If a participation clause makes a coach like Spurrier (not to pick on Spurrier, but still) think twice about giving a freshman 249 carries, great. He can still go ahead and do that, but he does it knowing he stands a good chance of losing the kid after his sophomore year.

The average career in the NFL lasts 3.5 years. For the sake of argument, let's be generous and triple that for a top-10 draft pick. By taking away that one year of peak earning and athletic prime -- a year Clowney or Bridgewater must unnecessarily spend in college -- the system is reducing his career earning power by close to 10 percent. Knowing what we know about the rigors of the sport, it's not outrageous to suggest that every human body contains a finite number of snaps.
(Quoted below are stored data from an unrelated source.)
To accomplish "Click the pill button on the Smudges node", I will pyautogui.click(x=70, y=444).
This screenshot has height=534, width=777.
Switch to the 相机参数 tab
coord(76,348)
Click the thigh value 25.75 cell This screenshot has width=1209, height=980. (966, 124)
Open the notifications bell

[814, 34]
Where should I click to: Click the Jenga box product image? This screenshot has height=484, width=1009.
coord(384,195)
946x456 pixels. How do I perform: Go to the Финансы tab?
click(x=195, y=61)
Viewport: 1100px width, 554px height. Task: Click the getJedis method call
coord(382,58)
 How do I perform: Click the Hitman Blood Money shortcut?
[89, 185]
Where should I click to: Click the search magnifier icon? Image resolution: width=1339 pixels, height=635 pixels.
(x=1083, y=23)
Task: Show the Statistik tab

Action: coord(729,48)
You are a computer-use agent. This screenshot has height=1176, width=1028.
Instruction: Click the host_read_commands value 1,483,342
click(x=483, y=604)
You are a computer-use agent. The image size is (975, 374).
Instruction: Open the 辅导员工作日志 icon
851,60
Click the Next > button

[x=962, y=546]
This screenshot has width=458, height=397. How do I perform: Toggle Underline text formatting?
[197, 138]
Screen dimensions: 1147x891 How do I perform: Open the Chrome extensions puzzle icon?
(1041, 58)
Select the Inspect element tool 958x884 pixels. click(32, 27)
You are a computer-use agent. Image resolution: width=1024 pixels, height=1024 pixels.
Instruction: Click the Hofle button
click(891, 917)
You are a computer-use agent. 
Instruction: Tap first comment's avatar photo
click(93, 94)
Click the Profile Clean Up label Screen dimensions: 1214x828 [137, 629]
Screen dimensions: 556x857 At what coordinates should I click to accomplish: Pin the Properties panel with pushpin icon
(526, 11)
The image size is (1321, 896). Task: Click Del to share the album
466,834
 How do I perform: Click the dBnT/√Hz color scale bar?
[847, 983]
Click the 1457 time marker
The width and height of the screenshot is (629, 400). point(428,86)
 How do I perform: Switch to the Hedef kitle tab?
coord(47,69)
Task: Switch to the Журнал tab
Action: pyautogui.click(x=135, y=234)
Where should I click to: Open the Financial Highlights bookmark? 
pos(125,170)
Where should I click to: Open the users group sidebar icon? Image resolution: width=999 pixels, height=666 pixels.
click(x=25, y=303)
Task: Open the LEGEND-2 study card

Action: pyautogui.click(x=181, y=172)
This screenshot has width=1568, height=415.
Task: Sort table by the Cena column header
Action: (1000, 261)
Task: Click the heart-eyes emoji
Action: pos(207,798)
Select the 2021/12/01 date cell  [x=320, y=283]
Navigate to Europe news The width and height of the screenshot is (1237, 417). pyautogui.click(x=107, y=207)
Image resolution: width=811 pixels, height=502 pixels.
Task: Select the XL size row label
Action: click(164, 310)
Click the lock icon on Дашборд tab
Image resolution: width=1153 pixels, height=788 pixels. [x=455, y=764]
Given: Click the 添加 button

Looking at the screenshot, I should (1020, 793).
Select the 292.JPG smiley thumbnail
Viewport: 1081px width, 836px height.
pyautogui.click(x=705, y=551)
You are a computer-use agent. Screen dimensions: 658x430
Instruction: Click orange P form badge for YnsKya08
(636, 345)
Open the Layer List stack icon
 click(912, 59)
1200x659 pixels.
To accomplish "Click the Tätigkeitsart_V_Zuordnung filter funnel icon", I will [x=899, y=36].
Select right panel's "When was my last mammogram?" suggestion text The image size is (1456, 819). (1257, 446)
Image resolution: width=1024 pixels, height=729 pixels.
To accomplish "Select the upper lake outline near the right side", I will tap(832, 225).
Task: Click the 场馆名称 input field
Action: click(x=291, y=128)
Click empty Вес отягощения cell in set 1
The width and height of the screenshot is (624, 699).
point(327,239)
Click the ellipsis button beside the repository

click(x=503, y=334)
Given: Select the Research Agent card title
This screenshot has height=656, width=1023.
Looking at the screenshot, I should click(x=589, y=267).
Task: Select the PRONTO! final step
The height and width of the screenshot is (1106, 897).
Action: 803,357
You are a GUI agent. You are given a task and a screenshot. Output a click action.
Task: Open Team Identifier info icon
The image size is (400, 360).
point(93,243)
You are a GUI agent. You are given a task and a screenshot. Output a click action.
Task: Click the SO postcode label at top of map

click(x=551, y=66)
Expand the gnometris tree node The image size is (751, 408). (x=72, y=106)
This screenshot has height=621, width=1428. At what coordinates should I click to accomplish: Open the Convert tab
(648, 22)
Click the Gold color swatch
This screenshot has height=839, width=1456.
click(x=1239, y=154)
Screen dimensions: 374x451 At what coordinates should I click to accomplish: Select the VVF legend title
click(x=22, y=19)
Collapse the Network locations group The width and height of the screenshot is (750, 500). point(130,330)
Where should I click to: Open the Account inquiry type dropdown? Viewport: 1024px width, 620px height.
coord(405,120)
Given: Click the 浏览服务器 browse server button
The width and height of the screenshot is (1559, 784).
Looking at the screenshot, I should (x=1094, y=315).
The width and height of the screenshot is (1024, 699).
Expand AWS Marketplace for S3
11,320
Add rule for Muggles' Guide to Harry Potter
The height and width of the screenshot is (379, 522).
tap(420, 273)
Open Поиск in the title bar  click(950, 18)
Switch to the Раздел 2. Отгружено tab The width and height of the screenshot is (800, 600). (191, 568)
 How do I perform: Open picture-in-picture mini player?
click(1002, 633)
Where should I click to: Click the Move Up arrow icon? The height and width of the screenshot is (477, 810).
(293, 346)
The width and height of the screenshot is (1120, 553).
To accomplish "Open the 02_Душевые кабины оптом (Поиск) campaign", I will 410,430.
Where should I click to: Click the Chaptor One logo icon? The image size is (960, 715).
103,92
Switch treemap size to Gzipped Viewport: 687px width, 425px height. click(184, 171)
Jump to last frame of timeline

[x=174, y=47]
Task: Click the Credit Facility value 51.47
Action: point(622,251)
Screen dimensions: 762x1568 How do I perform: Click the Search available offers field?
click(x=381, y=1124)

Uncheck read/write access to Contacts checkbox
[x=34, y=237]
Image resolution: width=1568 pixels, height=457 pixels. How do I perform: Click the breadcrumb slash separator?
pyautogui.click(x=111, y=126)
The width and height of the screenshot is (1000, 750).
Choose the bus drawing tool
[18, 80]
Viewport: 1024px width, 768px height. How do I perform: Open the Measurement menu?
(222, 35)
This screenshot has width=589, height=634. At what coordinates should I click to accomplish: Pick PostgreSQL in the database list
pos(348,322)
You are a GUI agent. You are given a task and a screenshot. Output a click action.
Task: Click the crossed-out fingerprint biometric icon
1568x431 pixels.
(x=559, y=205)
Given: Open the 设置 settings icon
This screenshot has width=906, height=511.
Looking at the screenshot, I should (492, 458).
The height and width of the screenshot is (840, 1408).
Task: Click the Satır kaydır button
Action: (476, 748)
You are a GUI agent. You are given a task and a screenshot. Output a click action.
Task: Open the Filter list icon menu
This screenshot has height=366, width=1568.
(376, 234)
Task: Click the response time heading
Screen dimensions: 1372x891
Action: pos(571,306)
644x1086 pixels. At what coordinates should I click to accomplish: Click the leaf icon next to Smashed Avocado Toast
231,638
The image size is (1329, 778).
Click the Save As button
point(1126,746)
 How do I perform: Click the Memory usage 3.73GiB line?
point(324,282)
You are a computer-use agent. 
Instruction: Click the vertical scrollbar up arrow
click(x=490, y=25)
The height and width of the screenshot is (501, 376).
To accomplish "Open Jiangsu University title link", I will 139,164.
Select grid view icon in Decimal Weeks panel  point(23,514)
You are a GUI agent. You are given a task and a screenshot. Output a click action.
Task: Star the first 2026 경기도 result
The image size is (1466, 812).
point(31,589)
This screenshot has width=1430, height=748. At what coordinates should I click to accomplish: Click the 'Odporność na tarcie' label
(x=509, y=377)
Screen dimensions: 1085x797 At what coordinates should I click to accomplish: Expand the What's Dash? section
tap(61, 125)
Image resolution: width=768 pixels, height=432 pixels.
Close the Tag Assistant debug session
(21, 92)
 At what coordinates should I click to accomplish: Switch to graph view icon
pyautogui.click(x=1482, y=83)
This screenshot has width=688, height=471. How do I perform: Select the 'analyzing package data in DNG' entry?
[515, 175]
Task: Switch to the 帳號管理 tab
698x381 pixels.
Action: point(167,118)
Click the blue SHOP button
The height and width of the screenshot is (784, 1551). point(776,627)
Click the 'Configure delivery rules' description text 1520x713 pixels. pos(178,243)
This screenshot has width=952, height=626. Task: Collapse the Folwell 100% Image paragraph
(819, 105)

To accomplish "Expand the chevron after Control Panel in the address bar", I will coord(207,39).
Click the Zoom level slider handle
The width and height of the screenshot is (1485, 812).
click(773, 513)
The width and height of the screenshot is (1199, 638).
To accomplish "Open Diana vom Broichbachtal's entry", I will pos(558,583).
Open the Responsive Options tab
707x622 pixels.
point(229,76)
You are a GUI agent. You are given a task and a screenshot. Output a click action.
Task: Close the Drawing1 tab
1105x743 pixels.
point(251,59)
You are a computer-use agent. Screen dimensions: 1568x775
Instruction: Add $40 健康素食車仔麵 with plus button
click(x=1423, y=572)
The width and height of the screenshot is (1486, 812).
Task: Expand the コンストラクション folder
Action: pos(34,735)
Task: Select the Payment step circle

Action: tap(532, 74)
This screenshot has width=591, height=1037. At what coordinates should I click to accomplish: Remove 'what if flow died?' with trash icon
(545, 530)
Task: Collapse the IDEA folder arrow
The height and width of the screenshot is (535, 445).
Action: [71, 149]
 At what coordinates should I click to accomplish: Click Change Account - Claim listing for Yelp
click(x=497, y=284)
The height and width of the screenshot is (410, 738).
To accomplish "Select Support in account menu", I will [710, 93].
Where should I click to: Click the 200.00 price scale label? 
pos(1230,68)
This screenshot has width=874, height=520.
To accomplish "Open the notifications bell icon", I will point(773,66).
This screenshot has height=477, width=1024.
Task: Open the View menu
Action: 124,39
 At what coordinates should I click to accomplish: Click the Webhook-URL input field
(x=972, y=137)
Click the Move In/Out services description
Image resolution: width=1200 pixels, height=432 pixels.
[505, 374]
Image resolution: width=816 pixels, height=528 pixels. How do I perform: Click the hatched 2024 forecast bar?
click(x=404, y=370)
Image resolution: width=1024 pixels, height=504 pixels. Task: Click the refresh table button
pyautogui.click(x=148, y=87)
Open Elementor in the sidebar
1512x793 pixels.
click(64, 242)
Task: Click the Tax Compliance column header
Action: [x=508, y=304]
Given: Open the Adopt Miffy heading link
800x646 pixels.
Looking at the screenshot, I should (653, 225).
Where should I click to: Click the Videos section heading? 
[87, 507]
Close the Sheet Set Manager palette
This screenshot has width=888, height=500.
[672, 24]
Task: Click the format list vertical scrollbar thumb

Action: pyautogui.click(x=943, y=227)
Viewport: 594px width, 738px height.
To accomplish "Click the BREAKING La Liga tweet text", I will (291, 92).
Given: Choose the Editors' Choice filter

In a sport with blown knees, repeated concussions and nonguaranteed contracts, one year is a big deal.

Every dive an offensive lineman takes at one of Clowney's knees next season puts him that much closer to being finished as a player. Every cheap shot Bridgewater takes from some hopped-up linebacker threatens to reduce his earning power. Why should a guy who redshirts his first year at Utah State, sits on the bench for two years and starts as a redshirt junior be eligible for the draft while a guy who plays every snap in the SEC for two years -- and dominates -- is forced wait until the end of that third year to get paid? Isn't the physical toll exacted in those first two years enough dues-paying for them to earn their way into the real money?

The best players, the ones who generate the most revenue, attract the most eyes and win the most games, are held hostage by an arbitrary, self-serving system. They're commodities, sprinkled with the patronizing glitter of what everyone else thinks is best for them. Hypocrisy is rarely this transparent.